💦 clive: distributed spreadsheets of code+data

On a journey of self-pity and self-indulgence, I have spent the last 5+ years obsessing about how to improve productivity and comfort for software and reliability engineering. I have explored systems like git or Nix, various distributed stores, artifact repositories, build/test/package/deployment systems for a variety of languages. I built, maintained and/or operated dozens of tools and infrastructure components, built a distributed CI for distributed systems & a monorepo environment with IDE and cloud integration. This is the one pragmatic step I could conceive to jump-start a revolution in the user experience of technology workers: a solid, scalable, distributed architecture for spreadsheets of code+data.

Platform

Architecture diagram

A ❤Nix-like system turned reactive and implemented through a launcher/manager/client CLI (Go) and a service (JVM).
Mostly Kotlin instead of the Nix language and a tall layer of C++.
jgit on top of Xodus as an object and “filesystem” store, instead of the Nix store on top of the POSIX filesystem.
Live reactions instead of individual derivations.
High-level abstractions for code generation, builds, tests, assets pipelines, service and task execution, deployments, etc.
SSH-based communication with Git-based data propagation. Maximized interoperability with IntelliJ IDEA.

Steps to self-hosting

  1. Implement all the non-unicorn bits in the architecture diagram. Now everything happens in Kotlin.
  2. Implement a self-reproducing unicorn.
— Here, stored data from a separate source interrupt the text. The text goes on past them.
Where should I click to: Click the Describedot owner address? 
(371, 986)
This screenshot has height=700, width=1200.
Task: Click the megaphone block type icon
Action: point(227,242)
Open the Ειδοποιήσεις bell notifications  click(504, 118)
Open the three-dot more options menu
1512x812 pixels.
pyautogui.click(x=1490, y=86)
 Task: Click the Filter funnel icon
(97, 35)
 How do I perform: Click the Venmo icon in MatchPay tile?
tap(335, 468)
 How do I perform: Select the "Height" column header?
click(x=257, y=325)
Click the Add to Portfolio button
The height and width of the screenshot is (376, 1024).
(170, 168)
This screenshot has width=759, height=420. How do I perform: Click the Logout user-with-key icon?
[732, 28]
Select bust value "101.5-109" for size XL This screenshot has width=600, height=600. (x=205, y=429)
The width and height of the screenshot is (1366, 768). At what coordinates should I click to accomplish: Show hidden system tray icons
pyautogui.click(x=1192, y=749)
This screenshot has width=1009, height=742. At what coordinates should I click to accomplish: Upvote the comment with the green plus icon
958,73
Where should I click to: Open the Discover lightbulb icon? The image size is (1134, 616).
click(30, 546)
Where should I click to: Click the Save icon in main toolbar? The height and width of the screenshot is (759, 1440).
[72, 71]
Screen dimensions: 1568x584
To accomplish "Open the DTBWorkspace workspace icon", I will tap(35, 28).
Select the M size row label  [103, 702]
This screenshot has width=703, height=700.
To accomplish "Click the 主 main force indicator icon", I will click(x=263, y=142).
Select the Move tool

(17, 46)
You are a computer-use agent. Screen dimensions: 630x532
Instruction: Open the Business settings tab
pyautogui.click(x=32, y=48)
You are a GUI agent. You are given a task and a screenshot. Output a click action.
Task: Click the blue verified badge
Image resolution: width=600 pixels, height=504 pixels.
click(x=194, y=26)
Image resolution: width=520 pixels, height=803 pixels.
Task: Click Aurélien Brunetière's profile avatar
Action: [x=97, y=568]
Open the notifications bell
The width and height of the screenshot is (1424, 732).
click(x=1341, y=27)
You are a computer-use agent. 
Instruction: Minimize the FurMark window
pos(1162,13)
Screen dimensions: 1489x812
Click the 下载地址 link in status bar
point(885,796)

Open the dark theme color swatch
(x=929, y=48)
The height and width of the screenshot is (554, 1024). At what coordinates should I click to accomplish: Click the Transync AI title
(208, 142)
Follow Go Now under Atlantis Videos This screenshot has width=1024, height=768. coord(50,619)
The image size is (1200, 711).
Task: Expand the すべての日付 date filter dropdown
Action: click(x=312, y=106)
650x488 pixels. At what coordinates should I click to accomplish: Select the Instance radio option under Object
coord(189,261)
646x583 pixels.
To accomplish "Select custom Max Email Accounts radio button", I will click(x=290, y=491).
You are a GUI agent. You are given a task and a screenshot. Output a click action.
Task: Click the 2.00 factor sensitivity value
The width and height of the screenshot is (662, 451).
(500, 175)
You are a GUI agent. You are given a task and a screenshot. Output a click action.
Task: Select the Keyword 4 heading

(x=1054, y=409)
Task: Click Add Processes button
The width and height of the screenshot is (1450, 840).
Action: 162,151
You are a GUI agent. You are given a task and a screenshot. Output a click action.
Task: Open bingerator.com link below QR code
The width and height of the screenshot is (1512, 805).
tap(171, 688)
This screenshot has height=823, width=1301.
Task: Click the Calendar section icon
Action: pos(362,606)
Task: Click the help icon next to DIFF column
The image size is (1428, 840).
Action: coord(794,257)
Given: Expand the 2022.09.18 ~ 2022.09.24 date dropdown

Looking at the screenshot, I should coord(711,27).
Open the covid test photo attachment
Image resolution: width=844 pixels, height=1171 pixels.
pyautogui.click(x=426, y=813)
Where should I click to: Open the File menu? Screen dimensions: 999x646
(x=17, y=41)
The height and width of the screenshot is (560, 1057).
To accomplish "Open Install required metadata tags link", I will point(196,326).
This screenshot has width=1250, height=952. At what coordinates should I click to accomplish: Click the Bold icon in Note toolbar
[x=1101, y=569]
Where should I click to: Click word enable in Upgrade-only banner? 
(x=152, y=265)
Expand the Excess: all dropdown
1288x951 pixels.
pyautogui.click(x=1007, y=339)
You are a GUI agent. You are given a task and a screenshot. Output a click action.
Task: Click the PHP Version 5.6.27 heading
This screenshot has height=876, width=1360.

Now we have a living and breathing dev toolchain unicorn.
  3. Evolve the unicorn so it can build and publish the non-unicorn bits. Now anybody can adopt a baby unicorn and live a harmonious relationship.

Unicorn design draft

As the crazy in my head crystallises,
everything that follows needs rewriting over better-defined abstractions.
Abstractions and their layering are emerging as follow:
- A Git over Xodus database.
- On top, auto-reloading classloader, w/ precise invalidation tracking
(not yet loaded ⇒ no reload, possibly in-place bytecode replacements).
- A functional object model, fully serializable and persistable in the database
  using Kryo, where entities can exist and evolve as references.
  Entities are maintained by arbitrary code through Git references and can contain
  full object graphs which can refer to other live references. Some references
  propagate their changes back to any consuming code.
  The full Git reference store is ACID.
  In that functional project model:
  - Trust/delegation models using SSH keypairs.
  - On top of said trust/delegation model, an execution dispatch model across services,
    including through P2P / clusters / cloud providers or config GUIs on laptops.
  - A distributed execution engine, which continuously rebuilds parts of the model
    as changes to their inputs are progatated.
    Amongst other tasks, that execution engine could, for example:
    - Start and stop other execution engines from anywhere in any DB over time,
      including as the result of tasks from other models,
    - Watch local filesystems and propagate changes into the object model,
    - Stream parts of the object model back to local filesystems,
      or various external services as they change,
    - Run arbitrary services, recurring tasks, etc.

Click to reveal outdated notes

Example of model declaration code: /demo/server/clive.kt

// We parse imports to figure out which modules to bring in the classpath.
// For example this loads /thirdParty/clive.kt (or /thirdParty/ratpack/clive.kt if it exists)

import clive.model.jvm.artifacts.docker
import clive.model.jvm.artifacts.macosApp
import clive.model.jvm.artifacts.windowsSelfExtract
import clive.model.jvm.Dependencies
import clive.model.jvm.JVM
import clive.model.jvm.JVMArgs
import clive.model.kotlin.backendModule
import thirdParty.ratpack

backendModule {
  dependencies = Dependencies {
    compile {
      ratpack.classes
    }
    runtime {
      ratpack.transitive.exclude { thirdParty.hadoop }
    }
  }

  jvm = JVM {
    args = JVMArgs {
      memory = 16.GB
    }
  }

  artifacts = Artifacts {
    docker
    windowsSelfExtract
    macosApp(jvm = this@backendModule.jvm.copy(provider = JVM.Provider.Oracle))
  }
}